The struggle against the Gilder Center has become a “monumental” battle.

The turf war pits a small neighborhood-based nonprofit versus the museum, one of the city’s major cultural institutions.

Last March, Community United to Protect Theodore Roosevelt Park filed a lawsuit against the museum, arguing that construction on the new center would negatively impact the park. More recently, the group scored a victory when a judge put a temporary restraining order on the project, blocking construction on it.

But on Dec. 10, the museum was given a green light to begin construction after the restraining order was lifted.

Just a week later, though, Justice Judith Gische, of the Appellate Division of New York Supreme Court, granted a “stay pending appeal,” in response to a request by Michael Hiller, the attorney representing C.U.P.T.R.P.

According to a museum representative, the Appellate Court dropped the “stay pending appeal,” meaning that construction on the Gilder Center can theoretically begin.

But to the members of C.U.P.T.R.P., this is about more than just an acre of land.

According to attorney Hiller, the museum’s proposed “land grab” violates New York law.

King slammed the museum’s plan harder than she it to Bobby Riggs!

In 1807 the space was dedicated as a public park. In 1876 the New York State Legislature passed a law allowing New York City to enter into a lease agreement with the museum, renting the latter a portion of the park for a new facility.

Over the next several years, the museum expanded. But for each new building, the museum asked for and obtained special permission from the Legislature.

However, for this new proposed expansion, the museum did not go through this process, according to a press release from the nonprofit.

“Under the [New York City] Charter, any time the city gives away or sells public land, especially parkland, and no state approval has been obtained, the city must submit to an administrative process known as the Uniform Land Use Review Procedure or ULURP,” Hiller said in a statement.

“When the city gave the museum permission to expand into the park without going through ULURP, the city broke the law — period,” Hiller stressed.

Park and nature lovers have rallied to the cause of fighting the museum’s expansion plan in open-space-starved Manhattan.

Besides the museum’s allegedly flouting the law and the threat of losing public green space, the protesters were also concerned about the disruption the resulting construction would produce, the strain the new facility would put on nearby subway stations, and the erosion of history.

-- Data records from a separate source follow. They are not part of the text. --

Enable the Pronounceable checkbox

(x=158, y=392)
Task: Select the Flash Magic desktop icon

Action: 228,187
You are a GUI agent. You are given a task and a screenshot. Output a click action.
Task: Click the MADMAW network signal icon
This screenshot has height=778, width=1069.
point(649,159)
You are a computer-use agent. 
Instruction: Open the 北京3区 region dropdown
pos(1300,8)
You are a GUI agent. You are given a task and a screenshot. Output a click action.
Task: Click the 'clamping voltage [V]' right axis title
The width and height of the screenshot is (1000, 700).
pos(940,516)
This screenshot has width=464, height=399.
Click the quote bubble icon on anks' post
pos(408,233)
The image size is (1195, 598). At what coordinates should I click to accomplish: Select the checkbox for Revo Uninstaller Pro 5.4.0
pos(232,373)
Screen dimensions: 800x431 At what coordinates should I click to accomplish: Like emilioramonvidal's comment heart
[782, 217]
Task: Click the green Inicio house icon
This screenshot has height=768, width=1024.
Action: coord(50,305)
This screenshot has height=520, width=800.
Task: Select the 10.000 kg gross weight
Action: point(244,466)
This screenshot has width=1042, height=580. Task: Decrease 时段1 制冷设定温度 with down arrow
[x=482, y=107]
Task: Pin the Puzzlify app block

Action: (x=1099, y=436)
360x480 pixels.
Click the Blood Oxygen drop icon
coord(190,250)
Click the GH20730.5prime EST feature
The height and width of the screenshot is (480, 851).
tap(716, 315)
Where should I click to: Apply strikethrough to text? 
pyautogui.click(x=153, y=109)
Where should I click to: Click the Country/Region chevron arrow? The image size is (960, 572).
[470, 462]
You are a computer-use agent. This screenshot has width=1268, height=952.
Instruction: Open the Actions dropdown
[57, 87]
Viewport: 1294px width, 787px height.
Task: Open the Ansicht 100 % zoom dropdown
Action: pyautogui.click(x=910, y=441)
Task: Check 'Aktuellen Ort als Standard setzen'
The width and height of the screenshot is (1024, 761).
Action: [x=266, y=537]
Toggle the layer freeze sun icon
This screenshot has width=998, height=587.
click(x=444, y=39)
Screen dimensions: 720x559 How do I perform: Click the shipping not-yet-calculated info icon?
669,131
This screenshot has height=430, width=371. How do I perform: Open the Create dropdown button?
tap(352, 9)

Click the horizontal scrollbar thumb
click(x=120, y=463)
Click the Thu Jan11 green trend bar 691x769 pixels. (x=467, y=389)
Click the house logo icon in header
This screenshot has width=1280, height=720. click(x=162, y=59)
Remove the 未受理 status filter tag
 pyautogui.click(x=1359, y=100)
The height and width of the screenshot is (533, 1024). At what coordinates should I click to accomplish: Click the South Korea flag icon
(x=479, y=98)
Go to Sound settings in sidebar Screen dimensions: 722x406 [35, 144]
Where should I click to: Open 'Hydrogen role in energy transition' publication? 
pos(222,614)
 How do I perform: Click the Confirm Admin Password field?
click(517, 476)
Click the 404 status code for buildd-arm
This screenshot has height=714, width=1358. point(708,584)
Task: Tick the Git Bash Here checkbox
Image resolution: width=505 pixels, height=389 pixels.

“They don’t need to build out and capture the green space, disrupt the soil, disrupt the toxins in the ground, and, in particular, chop down these beautiful old, historic trees,” said Monica Boll, an Upper West Sider at the rally. “You cannot just go buy a whole new set and replant them once the expansion is done,” she said of the park’s magnificent old trees.

But a representative, referring to the Dec. 10, 2018, ruling in the museum’s favor, said the American Museum of Natural History is confident it will win the case — and that the new center will be a positive addition for the museum and the city, in general.

“In the lawsuit brought to stop the Gilder Center, by many of the same individuals that demonstrated on Saturday, the New York State Supreme Court ruled decisively in favor of the museum, finding that it had followed all the appropriate procedures and obtained all the required approvals,” the spokesperson said.

“The inherent value of this project is reflected in the broad public support it has received from numerous elected officials, neighborhood groups and advocacy organizations. We have every expectation that the Appellate Court will affirm the [State] Supreme Court decision.”